§ Text for analysis:

== == ==

Championing neurodiversity in the workplace

Championing neurodiversity in the workplace

Daresay Team - September 10, 2016

If you spent more than an hour or so wandering around our Stockholm office, you might come across Dennis Fougner, our capable IT Manager who fixes all the annoying techy problems that baffle the rest of us.

Dennis was diagnosed with an autism spectrum disorder before joining the team, but that hasn’t stopped him– or us – from finding a way of working that benefits everyone. In fact, it’s only taken a few little tweaks to the way his role functions. For many people on the neurodiversity spectrum, which also includes dyslexia, ADHD, dyspraxia and other neurological conditions, it’s often the case that – given the right environment – it is possible to flourish within a diverse workforce.

“Martin Kurtsson, who is one of Daresay’s founders and owners, told me that my diagnosis and my personal characteristics were not a problem at all. On the contrary, he saw it as more of a strength than a weakness.”

Dennis Fougner IT manager at Daresay

For example, for Dennis it’s important to be left alone when he is working, and that colleagues are patient if he doesn’t understand undertones and social codes. “The most important thing for me is to sit as remotely or secluded as possible”, Dennis says. “So I have my own corner of the office landscape, which makes my job a little easier.”

== == ==

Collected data
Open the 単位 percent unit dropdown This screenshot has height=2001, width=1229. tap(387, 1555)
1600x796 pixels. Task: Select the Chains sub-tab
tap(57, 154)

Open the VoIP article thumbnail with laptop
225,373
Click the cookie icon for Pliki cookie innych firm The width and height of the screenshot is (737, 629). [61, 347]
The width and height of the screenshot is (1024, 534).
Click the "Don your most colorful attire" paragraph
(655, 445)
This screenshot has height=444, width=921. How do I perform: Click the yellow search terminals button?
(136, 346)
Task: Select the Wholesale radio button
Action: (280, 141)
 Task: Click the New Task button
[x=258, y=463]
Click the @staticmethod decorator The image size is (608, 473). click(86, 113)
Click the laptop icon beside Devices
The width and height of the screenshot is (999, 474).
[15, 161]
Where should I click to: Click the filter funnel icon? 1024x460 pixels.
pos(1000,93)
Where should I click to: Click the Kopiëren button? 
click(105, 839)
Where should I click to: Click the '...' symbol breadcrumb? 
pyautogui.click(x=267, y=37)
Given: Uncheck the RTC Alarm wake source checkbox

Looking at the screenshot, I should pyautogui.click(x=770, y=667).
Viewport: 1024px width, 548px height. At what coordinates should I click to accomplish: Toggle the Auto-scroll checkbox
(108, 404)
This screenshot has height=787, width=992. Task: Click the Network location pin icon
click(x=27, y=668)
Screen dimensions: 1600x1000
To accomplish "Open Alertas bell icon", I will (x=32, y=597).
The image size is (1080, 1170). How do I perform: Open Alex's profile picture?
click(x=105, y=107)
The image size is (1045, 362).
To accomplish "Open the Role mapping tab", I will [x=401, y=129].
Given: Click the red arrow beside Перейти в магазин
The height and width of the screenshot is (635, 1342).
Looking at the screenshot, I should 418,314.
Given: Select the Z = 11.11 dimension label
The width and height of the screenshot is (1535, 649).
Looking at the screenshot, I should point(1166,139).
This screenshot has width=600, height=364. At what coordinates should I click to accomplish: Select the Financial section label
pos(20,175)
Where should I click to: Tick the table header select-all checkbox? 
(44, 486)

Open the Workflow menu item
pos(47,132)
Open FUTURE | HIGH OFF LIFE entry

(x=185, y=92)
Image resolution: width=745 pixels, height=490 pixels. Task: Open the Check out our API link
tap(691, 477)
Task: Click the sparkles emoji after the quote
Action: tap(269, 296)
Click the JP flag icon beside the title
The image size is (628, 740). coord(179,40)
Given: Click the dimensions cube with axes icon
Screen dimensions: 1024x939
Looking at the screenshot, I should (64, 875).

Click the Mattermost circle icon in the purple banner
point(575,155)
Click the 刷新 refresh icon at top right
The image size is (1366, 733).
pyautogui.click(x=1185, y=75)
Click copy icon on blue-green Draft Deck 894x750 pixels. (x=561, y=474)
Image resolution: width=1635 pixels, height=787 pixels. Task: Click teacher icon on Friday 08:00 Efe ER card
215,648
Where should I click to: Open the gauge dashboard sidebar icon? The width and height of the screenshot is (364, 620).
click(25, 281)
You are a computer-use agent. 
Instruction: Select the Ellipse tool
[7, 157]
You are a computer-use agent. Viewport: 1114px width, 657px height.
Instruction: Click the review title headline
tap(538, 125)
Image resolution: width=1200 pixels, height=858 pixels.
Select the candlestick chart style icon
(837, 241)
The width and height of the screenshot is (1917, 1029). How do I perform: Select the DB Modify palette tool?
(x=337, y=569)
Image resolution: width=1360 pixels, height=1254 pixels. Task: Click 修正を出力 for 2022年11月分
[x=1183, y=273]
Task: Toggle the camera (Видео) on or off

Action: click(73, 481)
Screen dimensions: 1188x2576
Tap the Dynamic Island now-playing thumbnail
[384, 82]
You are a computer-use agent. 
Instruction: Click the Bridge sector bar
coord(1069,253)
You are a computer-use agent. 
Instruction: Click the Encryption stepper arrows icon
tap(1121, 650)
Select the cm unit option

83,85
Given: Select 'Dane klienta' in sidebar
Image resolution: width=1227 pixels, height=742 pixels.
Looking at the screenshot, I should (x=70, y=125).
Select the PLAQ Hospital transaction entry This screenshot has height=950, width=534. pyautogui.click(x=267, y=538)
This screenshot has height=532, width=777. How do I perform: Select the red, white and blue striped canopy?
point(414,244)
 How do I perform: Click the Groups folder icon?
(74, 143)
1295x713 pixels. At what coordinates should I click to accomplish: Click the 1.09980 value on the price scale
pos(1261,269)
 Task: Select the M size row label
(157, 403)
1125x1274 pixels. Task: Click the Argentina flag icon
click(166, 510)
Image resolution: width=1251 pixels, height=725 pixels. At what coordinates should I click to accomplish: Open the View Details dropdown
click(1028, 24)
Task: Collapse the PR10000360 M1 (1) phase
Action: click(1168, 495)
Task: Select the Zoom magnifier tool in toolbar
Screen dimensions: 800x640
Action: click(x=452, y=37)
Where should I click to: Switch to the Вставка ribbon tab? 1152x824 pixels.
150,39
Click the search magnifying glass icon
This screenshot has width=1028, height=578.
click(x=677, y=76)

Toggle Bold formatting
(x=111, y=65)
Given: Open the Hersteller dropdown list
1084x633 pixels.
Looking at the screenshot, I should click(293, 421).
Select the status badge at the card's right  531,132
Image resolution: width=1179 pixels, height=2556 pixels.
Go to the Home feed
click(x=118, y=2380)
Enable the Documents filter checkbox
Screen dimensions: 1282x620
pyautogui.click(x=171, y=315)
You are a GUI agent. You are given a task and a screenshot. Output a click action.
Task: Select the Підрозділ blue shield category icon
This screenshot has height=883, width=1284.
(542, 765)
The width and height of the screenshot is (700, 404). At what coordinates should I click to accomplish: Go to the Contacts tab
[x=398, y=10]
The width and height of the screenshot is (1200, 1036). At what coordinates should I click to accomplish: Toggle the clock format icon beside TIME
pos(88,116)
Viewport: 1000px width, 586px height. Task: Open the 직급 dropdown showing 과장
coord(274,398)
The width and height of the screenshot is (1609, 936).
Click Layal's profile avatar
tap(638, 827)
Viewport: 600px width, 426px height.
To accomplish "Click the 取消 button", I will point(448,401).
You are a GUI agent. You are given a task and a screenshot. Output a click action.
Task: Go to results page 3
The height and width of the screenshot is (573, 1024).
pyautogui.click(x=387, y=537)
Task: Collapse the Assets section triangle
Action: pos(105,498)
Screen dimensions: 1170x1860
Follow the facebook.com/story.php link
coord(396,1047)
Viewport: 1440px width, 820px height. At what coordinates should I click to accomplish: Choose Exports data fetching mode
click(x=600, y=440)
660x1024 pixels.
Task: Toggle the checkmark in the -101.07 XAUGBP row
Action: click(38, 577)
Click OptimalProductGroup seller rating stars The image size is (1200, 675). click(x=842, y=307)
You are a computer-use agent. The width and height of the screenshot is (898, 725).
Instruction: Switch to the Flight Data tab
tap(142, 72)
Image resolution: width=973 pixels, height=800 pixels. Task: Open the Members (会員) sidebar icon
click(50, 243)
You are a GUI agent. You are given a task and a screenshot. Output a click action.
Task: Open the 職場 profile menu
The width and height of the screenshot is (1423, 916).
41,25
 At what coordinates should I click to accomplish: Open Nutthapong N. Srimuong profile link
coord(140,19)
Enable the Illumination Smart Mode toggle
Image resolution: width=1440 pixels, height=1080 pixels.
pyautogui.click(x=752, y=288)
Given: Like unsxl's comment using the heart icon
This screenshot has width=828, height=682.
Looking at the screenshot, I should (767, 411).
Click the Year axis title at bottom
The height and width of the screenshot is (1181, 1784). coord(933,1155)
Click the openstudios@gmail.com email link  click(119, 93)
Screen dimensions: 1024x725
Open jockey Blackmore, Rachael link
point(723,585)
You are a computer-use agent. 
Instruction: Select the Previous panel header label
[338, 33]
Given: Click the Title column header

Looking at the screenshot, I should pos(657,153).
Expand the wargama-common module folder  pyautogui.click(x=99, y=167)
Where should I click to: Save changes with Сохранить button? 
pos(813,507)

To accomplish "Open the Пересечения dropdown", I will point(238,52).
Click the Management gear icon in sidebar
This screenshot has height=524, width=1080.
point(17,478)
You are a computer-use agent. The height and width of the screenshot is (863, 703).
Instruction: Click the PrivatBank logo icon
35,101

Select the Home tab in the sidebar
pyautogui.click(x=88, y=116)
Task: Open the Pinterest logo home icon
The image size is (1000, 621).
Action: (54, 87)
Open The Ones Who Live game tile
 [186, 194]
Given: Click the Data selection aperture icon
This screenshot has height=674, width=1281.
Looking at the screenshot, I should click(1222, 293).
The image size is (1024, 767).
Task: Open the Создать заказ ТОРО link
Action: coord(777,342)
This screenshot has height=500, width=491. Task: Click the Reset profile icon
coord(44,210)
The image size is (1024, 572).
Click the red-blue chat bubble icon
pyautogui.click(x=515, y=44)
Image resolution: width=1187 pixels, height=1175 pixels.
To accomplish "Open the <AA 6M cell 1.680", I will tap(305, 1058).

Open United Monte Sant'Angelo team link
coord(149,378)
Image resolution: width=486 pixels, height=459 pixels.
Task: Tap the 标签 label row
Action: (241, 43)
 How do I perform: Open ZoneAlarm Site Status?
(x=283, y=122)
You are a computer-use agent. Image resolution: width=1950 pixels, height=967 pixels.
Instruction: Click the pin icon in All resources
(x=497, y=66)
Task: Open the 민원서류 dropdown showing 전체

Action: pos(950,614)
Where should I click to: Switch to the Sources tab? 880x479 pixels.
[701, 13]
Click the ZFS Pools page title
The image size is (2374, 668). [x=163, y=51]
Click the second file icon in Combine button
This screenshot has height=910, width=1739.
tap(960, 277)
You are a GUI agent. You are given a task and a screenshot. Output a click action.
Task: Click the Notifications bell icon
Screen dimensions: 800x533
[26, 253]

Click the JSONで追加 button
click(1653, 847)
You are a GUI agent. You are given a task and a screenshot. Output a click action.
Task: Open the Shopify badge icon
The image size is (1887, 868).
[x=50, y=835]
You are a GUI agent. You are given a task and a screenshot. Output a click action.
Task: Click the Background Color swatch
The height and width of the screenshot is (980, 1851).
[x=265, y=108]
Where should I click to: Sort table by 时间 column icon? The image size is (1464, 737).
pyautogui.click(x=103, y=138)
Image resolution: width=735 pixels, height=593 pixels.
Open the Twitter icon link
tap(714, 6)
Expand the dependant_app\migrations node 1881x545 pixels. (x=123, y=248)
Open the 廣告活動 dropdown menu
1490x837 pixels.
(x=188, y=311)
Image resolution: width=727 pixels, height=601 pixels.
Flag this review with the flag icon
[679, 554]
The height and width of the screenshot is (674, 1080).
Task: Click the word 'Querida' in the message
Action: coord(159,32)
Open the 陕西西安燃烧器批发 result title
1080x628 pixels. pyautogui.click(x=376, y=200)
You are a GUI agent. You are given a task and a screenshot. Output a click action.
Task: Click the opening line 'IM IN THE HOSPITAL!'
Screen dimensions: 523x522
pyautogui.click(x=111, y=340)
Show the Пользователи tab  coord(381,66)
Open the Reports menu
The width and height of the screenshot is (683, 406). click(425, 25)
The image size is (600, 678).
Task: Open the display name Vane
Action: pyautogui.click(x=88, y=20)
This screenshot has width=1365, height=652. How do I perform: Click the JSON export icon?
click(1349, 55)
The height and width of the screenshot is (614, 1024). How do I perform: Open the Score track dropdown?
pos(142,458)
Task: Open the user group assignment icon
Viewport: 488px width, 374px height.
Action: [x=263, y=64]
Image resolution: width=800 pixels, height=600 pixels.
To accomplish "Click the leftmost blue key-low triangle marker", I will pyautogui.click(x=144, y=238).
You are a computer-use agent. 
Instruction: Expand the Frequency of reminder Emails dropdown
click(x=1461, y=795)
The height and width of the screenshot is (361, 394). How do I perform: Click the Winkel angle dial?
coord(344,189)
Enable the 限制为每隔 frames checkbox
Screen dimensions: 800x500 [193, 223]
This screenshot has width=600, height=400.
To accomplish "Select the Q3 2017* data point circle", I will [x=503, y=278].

== == ==

§ Tasks for this exercise:
1. Answer these questions using the article on neurodiversity in the workplace:
(a) In which office does Dennis Fougner work?
(b) What role does Martin Kurtsson hold at Daresay?
(c) What does Dennis say is the most important thing for him at work?
2. Continue the article on neurodiversity in the workplace from its final sentence.

§ Numbered responses:
1.
(a) The Stockholm office.
(b) He is one of Daresay's founders and owners.
(c) To sit as remotely or secluded as possible.

2.
Because a noisy, creative environment can be distracting, and the commute into the city stressful when traffic is bad, Dennis also has the opportunity to work from home. On the days when Dennis isn’t in the office, he’s come up with an ingenious way to make sure he’s still switched on and available for the team. In the place of ‘real Dennis’ you’ll find his “virtual presence device” – a screen, dressed just like him, in his seat. On the screen is Dennis, live-streamed from his home.

When Dennis is awayIn the place of ‘real Dennis’ you’ll find his “virtual presence device” – a screen, dressed just like him, in his seat. On the screen is Dennis, live-streamed from his home.

Dennis also believes that it’s important recruiters and employees are completely open about neurodiversity issues from the very start.

“I was headhunted by Martin, one of the founders and owners of the company, who also suffered from both depression and panic disorder, and told him early on about my diagnosis and that it might be tricky working with me. He told me that my diagnosis and my personal characteristics were not a problem at all. On the contrary, he saw it as more of a strength than a weakness”, says Dennis.